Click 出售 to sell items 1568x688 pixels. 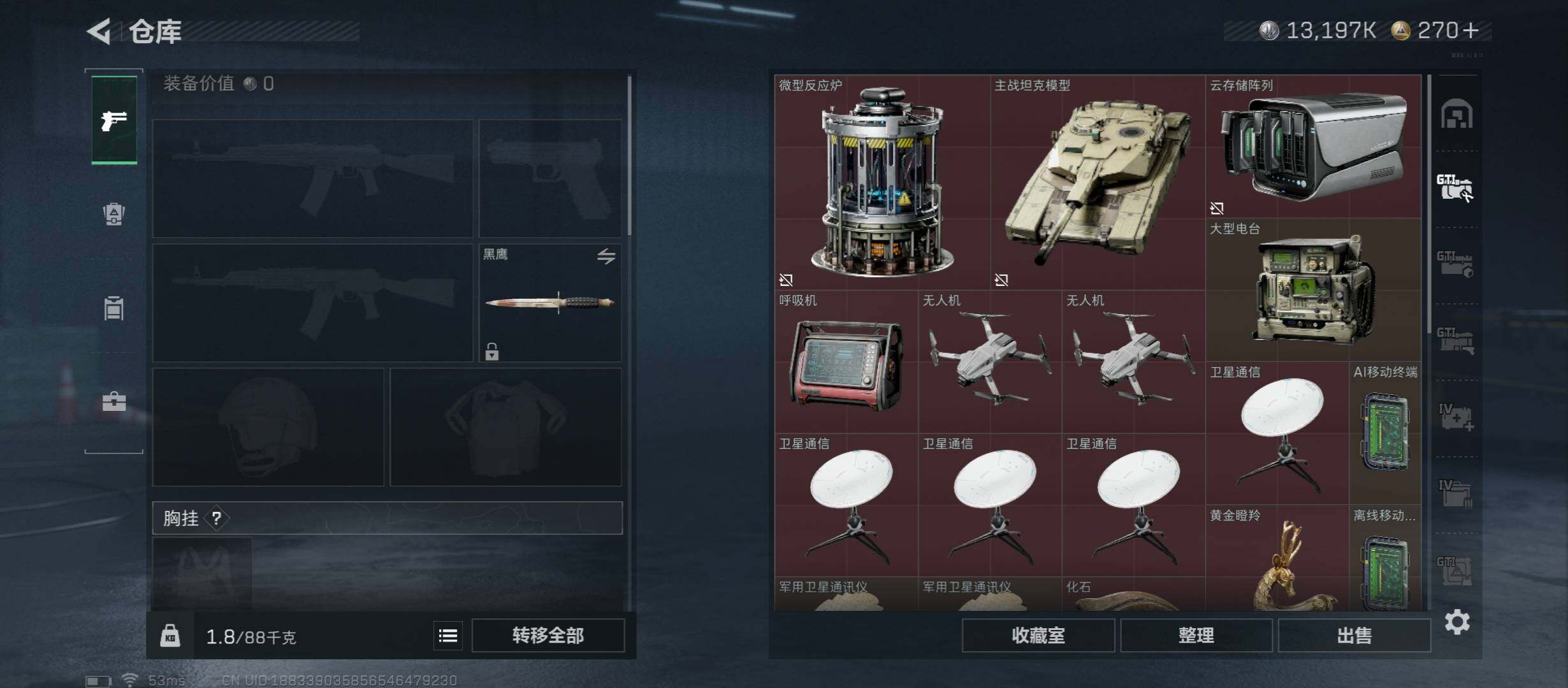tap(1354, 635)
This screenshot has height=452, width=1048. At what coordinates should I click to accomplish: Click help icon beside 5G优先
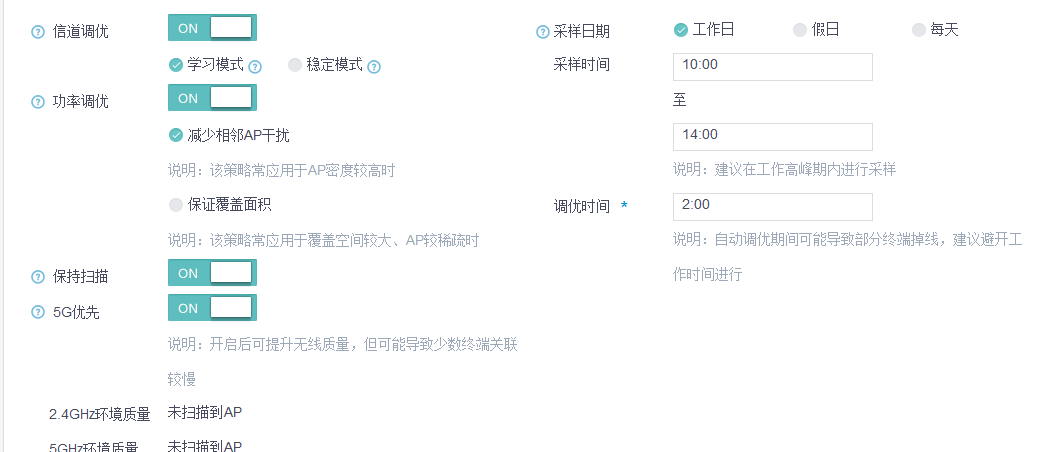(38, 312)
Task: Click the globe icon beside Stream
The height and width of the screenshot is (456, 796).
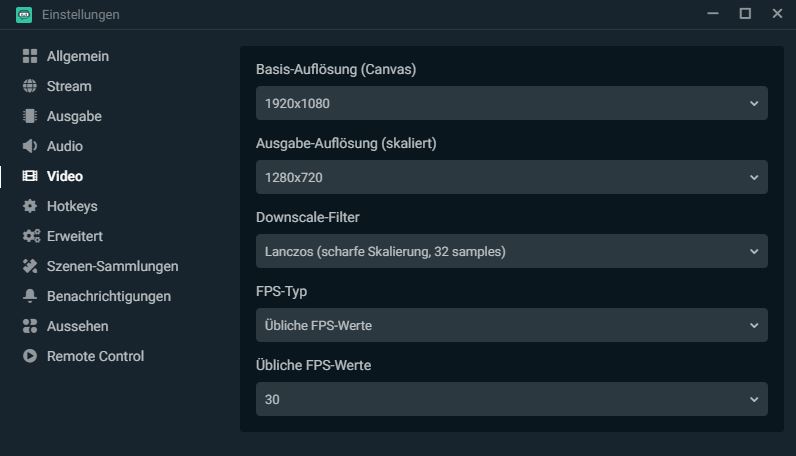Action: pos(30,87)
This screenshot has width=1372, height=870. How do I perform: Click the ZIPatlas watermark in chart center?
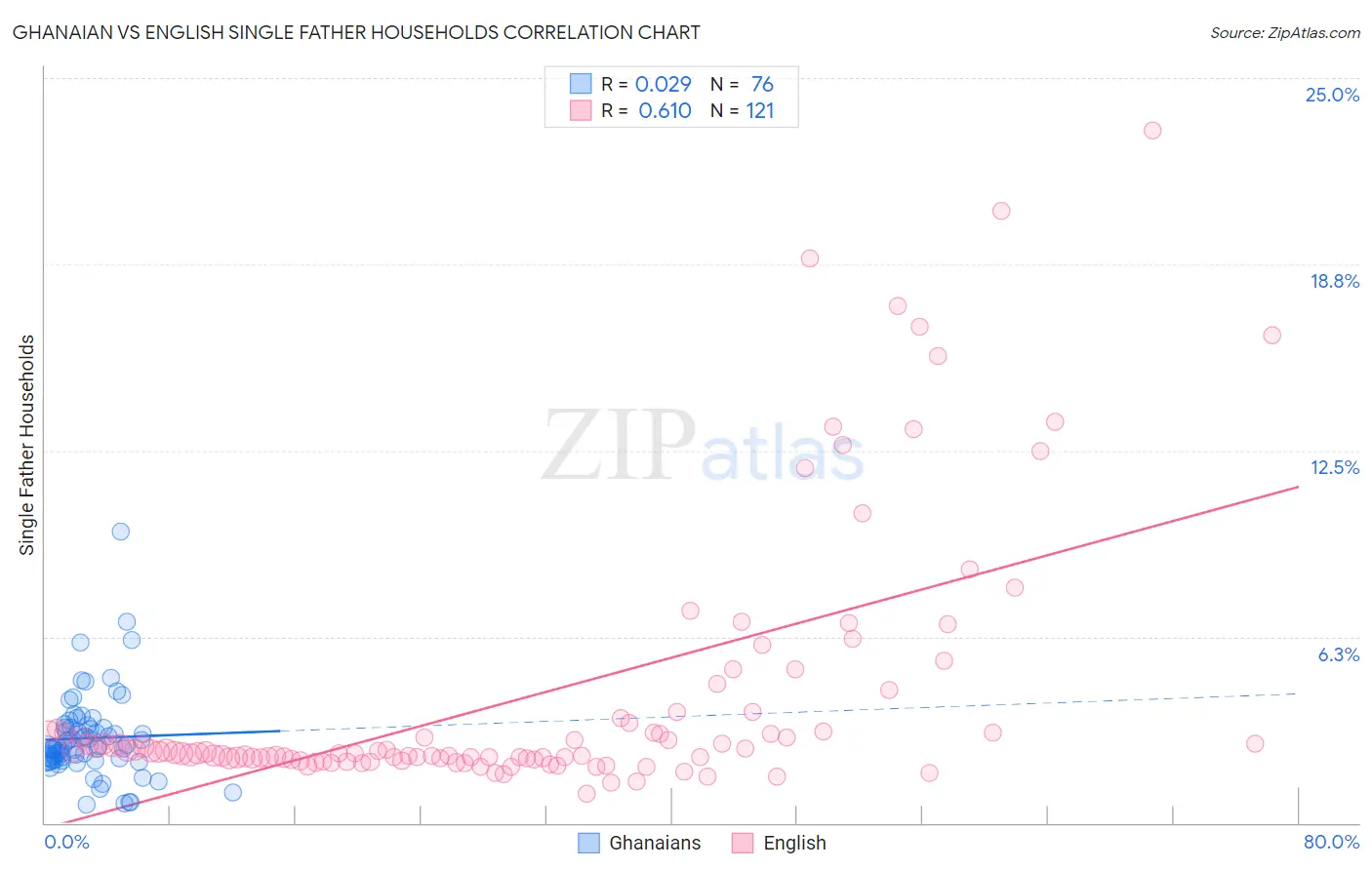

_____

▶ Task description
Revise the part of the lines that opens with the line containing "Task: Click the globe icon beside Stream" and closes with the end of the lines, changing "screenshot" to "image" and keeping everything else unchanged. Omit the pictures from your answer.

▶ Task answer
Task: Click the globe icon beside Stream
The height and width of the image is (456, 796).
Action: pos(30,87)
This image has width=1372, height=870. How do I perform: Click the ZIPatlas watermark in chart center?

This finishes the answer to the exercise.